## Brief
Write out every record below exactly as given. Leave the pictures out.

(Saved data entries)
══════════
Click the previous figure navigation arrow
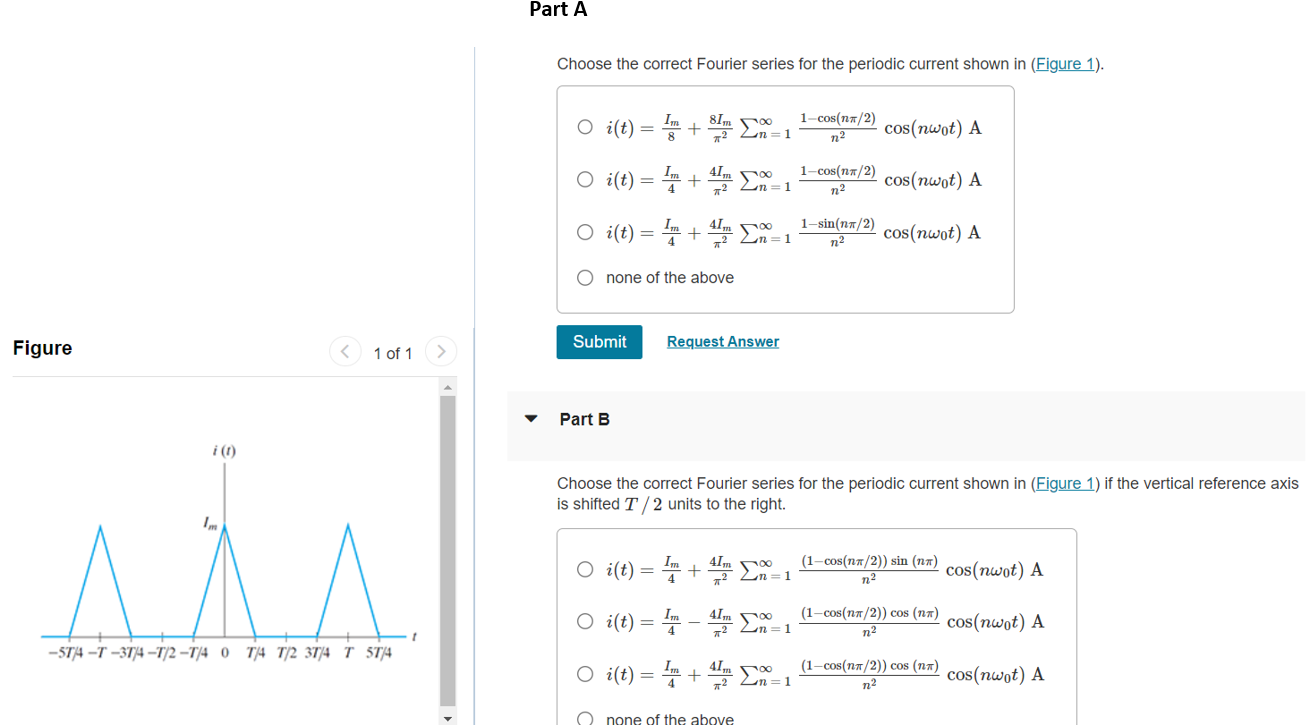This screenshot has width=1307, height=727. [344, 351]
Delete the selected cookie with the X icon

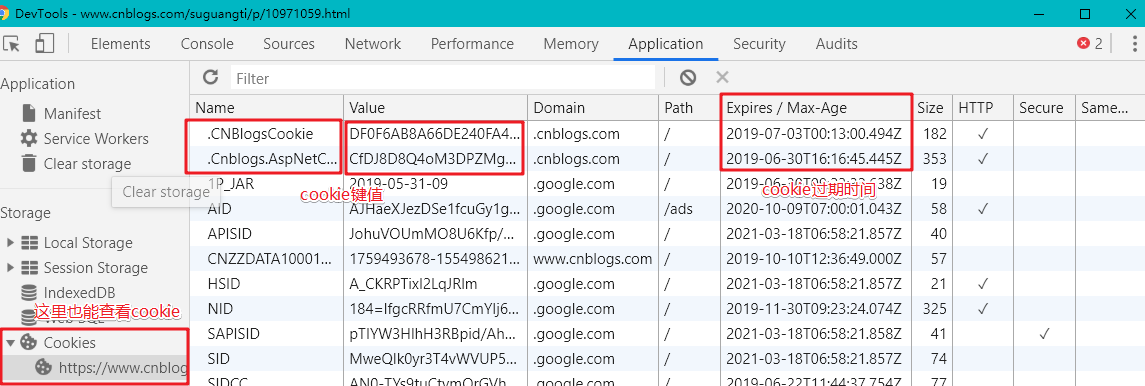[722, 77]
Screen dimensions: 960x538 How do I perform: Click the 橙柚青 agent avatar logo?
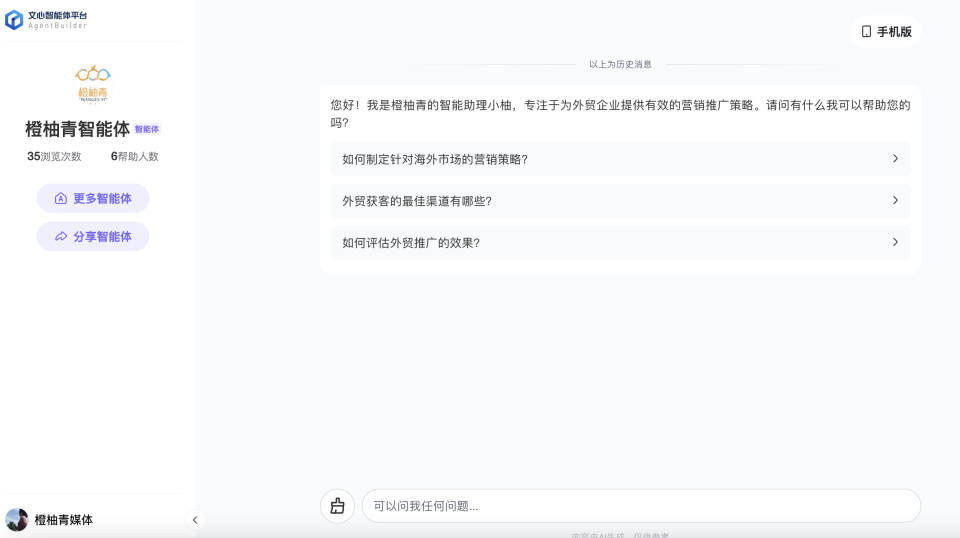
══════════
## Written answer
Click the previous figure navigation arrow
This screenshot has width=1307, height=727. [344, 351]
Delete the selected cookie with the X icon

[722, 77]
Screen dimensions: 960x538 How do I perform: Click the 橙柚青 agent avatar logo?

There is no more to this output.